• 指示:
1. 知的障害のある人のセルフアドボカシーについての文章と、次の(a)〜(c)の記述が合っているかを判断してください。それぞれ「はい」か「いいえ」で答え、根拠となる本文の語句をそのまま引用してください。(a) マンガの制作は京都精華大学事業推進室に依頼された。(b) 2つのマンガは同じ福祉事業所で発表された。(c) 主人公となった当事者は制作の行程に参加しなかった。
2. 知的障害のある人のセルフアドボカシーについての文章の最後の文に続けて、その先の部分を書いてください。

• 文書の抜粋:
^^^^^^^^

社会的に弱い立場にある人の権利を守る活動のことをアドボカシーと言い、知的障害のある人の権利に関しては、アドボカシーを行う主体は専門職や家族であることが少なくない。これに対して、障害のある当事者自身が自分の気持ちや意見を表明し、周囲の人々や社会に働きかけていくことをセルフアドボカシーと言う。本研究では、知的障害のある人のライフストーリーをマンガで表現することで、セルフアドボカシーの促進の一助にすることを目指した。
2 実施概要
日本の知的障害のある当事者(中西正繁さん)と英国の当事者(イアン・デイヴィスさん)の協力を得て、それぞれが主人公のライフストーリーマンガを制作した。京都精華大学事業推進室に制作を依頼し、制作にあたっては研究メンバー(吉村和真:京都精華大学/藤澤和子:びわこ学院大学)と意見交換をしながら制作を進めたが、その行程には、主人公となった中西さん、デイヴィスさんも確認作業等をとおして参加した。また、デイヴィスさんのマンガ制作をとおして、英国の研究メンバー(リズ・ティリー:オープンユニバーシティ)とも意見交換をした。
2つのライフストーリーマンガは、2か所の福祉事業所でそれぞれ1作品ずつ発表し、知的障害を含む障害のある人たちが参加した。また、天理大学の授業で紹介しマンガを介して学生と交流した。
3 研究成果および今後の課題
制作過程および上記の全行程を終えた後の振り返りミーティングにおいて、本研究で明らかになったことや今後の課題について、研究メンバーで議論や確認をした。以下がその要点である。

^^^^^^^^

• データセット行:
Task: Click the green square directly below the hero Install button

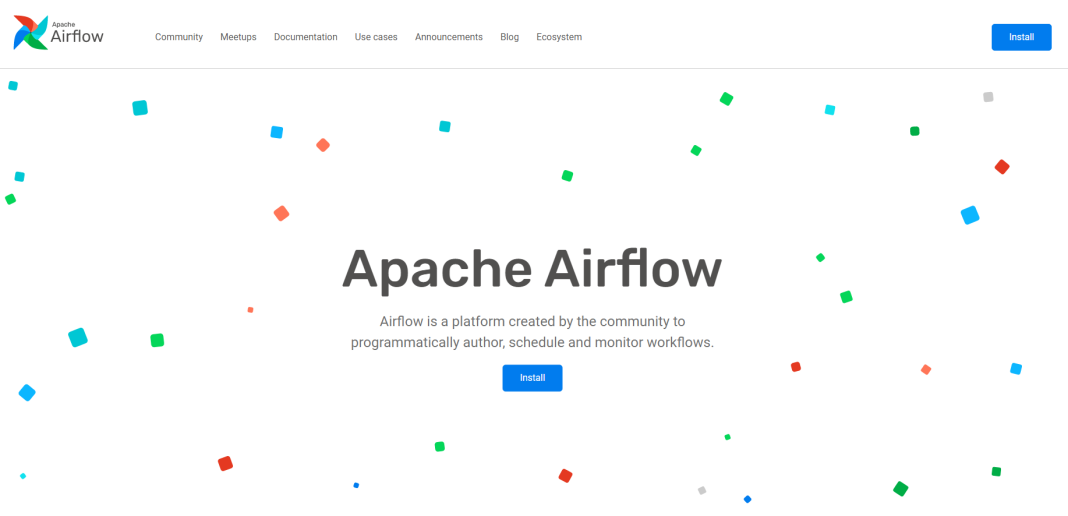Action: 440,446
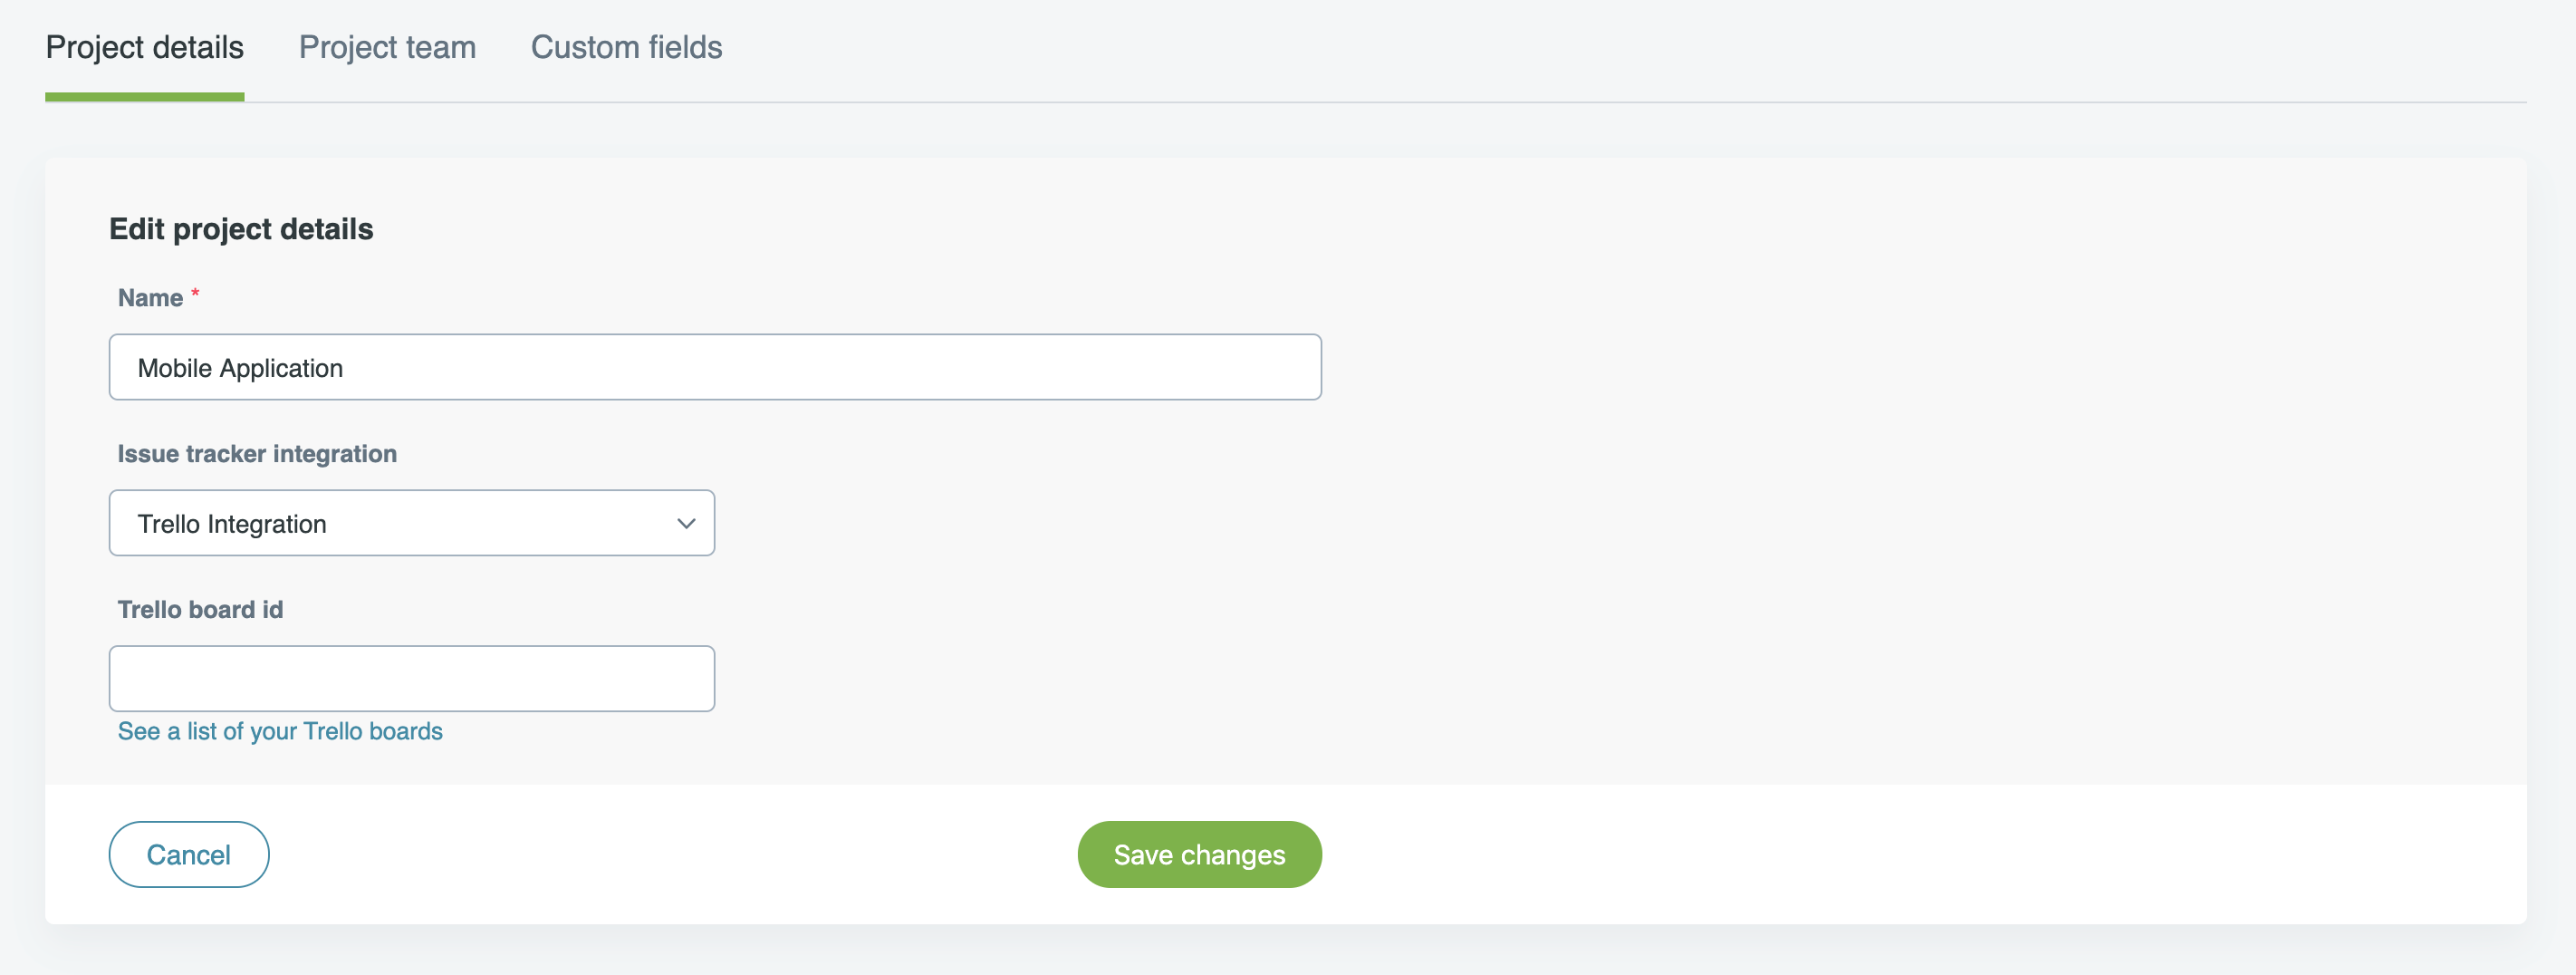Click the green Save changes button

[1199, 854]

^^^^^^^^

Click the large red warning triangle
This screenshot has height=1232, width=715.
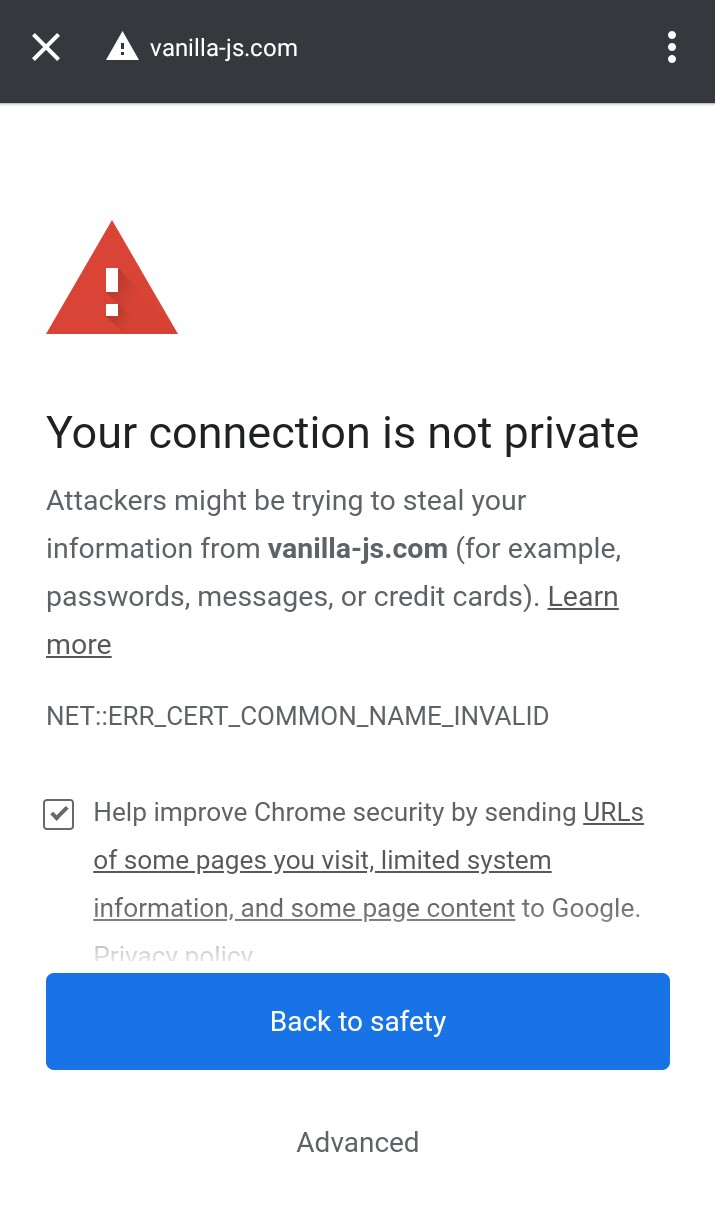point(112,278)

^^^^^^^^

• 想定解答:
1.
(a) はい。「京都精華大学事業推進室に制作を依頼し」
(b) いいえ。「2か所の福祉事業所でそれぞれ1作品ずつ発表し」
(c) いいえ。「主人公となった中西さん、デイヴィスさんも確認作業等をとおして参加した」

2.
① 制作プロセスをとおしたコミュニケーションの意義
マンガは、背景となる情報が十分にあってはじめて読者に伝わる作品になっていく。本研究においては、当事者に過去のことを思い出してもらい、周りの状況はどうだったのか、なぜそのようなことが起きたのか、その時の自身の気持ちはどうだったのか等について、マンガ家および制作ディレクターから当事者に対してさまざまな確認の質問があった。それにより、当事者から新たに語られた思いや、明らかになった事実などがあった。知的障害があるということは、言葉で表現する力に障害があることを意味している。マンガによるビジュアル化の過程は、知的障害のある当事者による表現をより確かなものにすることがわかった。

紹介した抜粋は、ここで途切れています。